Esperó. La pantalla táctica tenía menos elementos que antes. Ahora solo podía enterarse de lo que ocurría en el Sistema Solar con los datos que llegaban a través del anillo. Las naves de la Armada Libre no respondieron, pero siguieron su curso hacia la Rocinante.
—No responden, capi —gritó Alex desde la cabina—. ¿Qué quieres que haga?
—Démosles otra oportunidad —dijo Holden.
—¿Y si no aceptan?
—Pues ellos verán —respondió.
El anillo se hizo más pequeño ahora que se alejaban de él por el otro lado, como si viese la boca de un pozo a medida que se hundía en las aguas. Las naves atacantes estaban en mitad de una maniobra de desaceleración muy brusca en dirección a la estructura. Justo cuando la segunda oleada de la Giambattista estaba a punto de llegar a Medina y a la estación alienígena, la primera de ellas atravesó el anillo, disparó media docena de torpedos y se convirtió en una explosión reluciente debido a la pérdida de contención de la botella magnética del motor cuando Alex le disparó con el cañón de riel de la Roci. Holden contempló en silencio cómo la nube de gas que había sido una nave llena de hombres y mujeres se esparcía hasta desaparecer en la nada.

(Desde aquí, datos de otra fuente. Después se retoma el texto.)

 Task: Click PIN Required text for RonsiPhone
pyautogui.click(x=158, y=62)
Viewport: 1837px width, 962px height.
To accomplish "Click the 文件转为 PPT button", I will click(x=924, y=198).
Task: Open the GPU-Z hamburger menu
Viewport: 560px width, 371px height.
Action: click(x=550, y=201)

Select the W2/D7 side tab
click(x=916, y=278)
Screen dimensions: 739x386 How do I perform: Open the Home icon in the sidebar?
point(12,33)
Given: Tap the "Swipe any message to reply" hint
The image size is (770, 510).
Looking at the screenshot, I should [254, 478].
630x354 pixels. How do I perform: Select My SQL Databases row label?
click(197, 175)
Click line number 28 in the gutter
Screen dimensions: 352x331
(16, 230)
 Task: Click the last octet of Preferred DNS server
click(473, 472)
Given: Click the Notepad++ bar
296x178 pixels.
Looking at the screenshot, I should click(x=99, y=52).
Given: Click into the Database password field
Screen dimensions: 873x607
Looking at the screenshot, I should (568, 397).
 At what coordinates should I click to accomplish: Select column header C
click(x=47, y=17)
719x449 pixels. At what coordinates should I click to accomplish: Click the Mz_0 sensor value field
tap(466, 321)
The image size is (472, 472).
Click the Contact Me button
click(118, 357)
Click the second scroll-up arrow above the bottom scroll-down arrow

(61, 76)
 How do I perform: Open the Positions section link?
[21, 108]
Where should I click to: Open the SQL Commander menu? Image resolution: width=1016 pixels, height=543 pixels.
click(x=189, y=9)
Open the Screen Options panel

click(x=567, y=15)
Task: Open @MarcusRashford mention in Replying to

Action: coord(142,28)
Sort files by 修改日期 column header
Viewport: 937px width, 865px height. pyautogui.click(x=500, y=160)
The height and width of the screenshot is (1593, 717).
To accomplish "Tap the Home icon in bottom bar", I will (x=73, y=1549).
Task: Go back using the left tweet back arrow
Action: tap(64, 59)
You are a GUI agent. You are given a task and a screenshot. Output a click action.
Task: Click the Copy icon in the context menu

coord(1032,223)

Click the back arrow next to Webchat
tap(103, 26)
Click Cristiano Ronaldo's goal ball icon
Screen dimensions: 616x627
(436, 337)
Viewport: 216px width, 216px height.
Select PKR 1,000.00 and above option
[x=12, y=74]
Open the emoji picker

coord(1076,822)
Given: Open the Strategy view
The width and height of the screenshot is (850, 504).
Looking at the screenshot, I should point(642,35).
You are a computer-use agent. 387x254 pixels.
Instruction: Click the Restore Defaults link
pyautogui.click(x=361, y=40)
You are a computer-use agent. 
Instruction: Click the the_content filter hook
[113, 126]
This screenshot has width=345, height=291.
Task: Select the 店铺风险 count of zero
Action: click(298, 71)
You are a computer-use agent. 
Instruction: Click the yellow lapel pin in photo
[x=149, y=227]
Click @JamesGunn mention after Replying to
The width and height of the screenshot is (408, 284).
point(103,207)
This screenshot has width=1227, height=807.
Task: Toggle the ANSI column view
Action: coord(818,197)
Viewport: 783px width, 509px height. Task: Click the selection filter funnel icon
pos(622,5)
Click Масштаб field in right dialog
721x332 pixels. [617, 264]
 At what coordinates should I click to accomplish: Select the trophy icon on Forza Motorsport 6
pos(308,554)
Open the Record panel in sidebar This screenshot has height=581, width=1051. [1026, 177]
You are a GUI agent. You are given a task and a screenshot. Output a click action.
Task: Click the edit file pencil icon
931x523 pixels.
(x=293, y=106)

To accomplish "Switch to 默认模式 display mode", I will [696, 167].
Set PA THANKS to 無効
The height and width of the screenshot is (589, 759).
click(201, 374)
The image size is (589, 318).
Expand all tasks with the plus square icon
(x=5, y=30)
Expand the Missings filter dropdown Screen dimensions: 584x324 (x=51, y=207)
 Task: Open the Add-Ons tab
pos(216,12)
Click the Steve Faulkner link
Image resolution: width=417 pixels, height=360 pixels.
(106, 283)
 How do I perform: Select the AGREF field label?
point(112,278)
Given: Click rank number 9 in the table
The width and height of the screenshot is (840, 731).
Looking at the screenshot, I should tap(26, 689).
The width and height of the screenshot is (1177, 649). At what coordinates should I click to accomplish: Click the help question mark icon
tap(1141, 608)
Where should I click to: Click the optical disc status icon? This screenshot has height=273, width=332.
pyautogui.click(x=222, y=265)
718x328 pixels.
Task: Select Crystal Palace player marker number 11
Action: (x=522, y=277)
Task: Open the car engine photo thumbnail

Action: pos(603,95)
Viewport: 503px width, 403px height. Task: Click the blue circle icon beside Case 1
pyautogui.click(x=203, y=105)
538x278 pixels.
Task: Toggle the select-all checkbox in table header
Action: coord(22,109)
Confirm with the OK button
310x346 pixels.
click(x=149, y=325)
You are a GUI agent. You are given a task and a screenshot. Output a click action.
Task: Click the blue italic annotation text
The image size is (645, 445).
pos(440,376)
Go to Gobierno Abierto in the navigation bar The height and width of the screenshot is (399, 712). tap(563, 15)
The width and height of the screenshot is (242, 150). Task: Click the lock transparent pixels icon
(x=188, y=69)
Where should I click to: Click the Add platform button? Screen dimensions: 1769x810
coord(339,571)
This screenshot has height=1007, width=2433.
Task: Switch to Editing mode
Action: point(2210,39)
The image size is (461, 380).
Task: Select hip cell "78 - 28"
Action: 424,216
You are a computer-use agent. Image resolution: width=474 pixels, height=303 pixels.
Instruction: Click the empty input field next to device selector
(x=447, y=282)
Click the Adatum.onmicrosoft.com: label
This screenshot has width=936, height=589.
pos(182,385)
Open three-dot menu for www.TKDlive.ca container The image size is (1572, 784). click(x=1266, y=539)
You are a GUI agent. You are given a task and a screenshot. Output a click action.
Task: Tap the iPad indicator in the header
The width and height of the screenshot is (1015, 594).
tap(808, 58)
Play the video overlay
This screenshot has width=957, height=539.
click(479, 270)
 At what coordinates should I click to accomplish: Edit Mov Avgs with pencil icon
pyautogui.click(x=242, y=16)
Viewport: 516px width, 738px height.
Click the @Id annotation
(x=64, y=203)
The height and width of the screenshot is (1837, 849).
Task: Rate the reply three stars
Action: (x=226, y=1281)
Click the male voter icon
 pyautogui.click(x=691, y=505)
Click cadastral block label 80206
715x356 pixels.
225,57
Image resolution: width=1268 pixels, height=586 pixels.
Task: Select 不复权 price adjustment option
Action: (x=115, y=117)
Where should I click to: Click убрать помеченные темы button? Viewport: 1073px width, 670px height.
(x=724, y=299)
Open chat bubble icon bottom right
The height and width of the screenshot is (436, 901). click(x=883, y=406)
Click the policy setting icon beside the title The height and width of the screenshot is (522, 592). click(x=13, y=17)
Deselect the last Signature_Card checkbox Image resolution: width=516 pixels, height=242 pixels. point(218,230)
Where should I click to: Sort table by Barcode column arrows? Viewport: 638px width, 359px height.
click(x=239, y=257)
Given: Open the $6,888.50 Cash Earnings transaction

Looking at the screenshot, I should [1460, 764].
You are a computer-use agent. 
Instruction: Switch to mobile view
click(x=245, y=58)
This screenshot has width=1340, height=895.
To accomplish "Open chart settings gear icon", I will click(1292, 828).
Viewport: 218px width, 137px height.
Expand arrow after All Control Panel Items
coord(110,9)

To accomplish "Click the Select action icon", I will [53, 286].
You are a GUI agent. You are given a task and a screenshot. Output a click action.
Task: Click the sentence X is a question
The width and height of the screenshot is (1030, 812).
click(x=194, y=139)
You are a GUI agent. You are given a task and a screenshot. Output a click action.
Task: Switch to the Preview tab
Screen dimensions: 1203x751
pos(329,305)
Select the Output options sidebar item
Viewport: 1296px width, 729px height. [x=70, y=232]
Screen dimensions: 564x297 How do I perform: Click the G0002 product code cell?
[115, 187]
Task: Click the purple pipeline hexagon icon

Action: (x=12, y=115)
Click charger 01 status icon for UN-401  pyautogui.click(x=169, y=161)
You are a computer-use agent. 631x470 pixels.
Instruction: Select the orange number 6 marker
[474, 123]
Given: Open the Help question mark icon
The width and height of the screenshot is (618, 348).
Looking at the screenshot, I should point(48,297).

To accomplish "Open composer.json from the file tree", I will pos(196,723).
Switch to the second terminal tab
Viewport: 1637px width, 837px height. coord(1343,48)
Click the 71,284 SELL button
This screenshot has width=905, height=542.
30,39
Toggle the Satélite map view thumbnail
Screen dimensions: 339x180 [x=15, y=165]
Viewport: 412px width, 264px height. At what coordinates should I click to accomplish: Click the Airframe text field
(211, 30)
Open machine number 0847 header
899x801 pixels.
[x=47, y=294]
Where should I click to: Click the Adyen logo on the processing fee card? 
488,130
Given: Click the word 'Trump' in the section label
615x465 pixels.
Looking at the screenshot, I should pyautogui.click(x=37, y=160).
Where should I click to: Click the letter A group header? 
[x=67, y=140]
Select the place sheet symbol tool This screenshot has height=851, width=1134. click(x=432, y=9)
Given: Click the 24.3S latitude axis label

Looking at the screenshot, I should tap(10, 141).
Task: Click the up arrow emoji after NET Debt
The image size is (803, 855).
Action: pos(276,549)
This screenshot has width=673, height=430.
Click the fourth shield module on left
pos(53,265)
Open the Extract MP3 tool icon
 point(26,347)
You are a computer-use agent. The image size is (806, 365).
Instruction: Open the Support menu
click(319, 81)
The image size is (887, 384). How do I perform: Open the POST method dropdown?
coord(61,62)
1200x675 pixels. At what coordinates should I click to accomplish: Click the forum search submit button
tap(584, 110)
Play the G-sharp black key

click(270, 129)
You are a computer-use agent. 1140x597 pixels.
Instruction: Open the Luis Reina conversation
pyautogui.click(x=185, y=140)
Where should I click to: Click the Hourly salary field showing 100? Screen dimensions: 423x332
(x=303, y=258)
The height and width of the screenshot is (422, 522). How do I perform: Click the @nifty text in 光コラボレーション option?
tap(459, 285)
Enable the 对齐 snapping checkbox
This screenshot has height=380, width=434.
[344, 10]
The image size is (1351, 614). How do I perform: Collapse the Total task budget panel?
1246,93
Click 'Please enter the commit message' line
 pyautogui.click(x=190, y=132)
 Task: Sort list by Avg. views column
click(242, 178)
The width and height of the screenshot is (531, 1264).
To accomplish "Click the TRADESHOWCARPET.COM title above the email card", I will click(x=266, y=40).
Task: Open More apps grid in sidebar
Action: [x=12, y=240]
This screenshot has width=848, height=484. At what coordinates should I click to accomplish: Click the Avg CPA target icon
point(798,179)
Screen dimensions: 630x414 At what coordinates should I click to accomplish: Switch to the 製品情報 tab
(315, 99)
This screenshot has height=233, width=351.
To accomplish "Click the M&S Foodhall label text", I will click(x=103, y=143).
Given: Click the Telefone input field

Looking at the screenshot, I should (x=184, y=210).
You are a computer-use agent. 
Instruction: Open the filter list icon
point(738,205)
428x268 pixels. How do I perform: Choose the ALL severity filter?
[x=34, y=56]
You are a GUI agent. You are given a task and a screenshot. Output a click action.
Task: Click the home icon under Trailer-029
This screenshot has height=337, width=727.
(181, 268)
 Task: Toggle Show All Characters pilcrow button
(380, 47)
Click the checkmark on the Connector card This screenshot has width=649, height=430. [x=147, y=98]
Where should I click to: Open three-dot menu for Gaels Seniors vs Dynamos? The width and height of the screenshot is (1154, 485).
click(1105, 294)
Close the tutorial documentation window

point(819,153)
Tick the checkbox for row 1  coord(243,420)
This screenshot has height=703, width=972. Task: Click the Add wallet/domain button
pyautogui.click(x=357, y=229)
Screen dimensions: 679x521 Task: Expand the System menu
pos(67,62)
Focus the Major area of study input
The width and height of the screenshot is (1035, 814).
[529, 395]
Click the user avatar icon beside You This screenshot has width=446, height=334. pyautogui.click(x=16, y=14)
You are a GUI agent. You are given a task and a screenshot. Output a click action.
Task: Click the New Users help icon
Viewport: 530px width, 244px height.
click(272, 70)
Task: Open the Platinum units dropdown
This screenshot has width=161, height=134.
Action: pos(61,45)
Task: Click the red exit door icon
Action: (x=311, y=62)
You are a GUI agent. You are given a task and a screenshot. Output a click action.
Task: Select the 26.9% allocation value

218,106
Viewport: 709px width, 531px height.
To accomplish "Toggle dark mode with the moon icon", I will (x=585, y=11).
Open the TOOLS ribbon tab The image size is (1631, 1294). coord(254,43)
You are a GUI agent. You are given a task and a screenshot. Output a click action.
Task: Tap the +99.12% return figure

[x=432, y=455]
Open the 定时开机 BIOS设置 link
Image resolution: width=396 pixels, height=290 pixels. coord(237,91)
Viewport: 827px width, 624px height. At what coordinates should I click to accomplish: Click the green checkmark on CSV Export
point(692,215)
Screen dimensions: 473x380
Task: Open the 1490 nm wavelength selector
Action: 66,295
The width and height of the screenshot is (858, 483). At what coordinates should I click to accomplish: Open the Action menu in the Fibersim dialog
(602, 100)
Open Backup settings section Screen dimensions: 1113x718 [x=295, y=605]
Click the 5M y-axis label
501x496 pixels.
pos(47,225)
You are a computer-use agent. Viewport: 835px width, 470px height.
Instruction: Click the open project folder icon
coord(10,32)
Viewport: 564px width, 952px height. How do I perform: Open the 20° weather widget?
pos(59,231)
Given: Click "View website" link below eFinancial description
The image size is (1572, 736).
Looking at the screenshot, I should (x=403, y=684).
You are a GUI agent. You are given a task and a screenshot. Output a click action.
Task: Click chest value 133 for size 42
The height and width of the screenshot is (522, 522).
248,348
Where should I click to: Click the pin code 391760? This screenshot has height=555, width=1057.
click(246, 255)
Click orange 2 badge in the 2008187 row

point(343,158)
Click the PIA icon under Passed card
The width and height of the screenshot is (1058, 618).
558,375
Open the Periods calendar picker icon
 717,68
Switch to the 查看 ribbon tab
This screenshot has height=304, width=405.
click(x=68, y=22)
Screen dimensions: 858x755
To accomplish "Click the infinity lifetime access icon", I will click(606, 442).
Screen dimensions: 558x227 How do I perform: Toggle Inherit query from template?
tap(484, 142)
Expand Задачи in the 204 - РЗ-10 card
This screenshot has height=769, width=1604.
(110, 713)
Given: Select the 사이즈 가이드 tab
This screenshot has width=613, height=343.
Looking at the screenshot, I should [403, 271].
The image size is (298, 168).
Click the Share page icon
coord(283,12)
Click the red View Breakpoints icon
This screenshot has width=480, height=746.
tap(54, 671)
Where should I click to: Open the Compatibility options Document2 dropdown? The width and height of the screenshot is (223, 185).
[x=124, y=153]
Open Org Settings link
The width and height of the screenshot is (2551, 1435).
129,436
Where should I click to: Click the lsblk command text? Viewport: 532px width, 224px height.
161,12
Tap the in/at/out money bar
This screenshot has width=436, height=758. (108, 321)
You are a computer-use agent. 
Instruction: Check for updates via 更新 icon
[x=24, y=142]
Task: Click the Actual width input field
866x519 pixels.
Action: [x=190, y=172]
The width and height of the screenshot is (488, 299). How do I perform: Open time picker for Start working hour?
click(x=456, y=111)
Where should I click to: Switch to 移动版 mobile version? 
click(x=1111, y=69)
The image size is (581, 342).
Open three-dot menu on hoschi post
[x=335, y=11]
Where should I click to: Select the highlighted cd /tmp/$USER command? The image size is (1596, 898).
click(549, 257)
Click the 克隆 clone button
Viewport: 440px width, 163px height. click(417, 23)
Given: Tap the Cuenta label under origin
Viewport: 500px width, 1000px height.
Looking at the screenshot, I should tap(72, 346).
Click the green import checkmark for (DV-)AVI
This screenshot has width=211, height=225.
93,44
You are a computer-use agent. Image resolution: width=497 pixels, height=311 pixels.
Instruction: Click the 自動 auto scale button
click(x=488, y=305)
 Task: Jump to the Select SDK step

Intentó sentirse victorioso por lo que acababan de conseguir, pero le resultó absurdo. La zona lenta, las puertas y hasta las naves portentosas que los habían llevado hasta allí eran milagros. El universo estaba lleno de misterios, bellezas y sorpresas, y esa violencia era lo único que ellos eran capaces de conseguir. Perseguirse y ver quién era capaz desenfundar primero.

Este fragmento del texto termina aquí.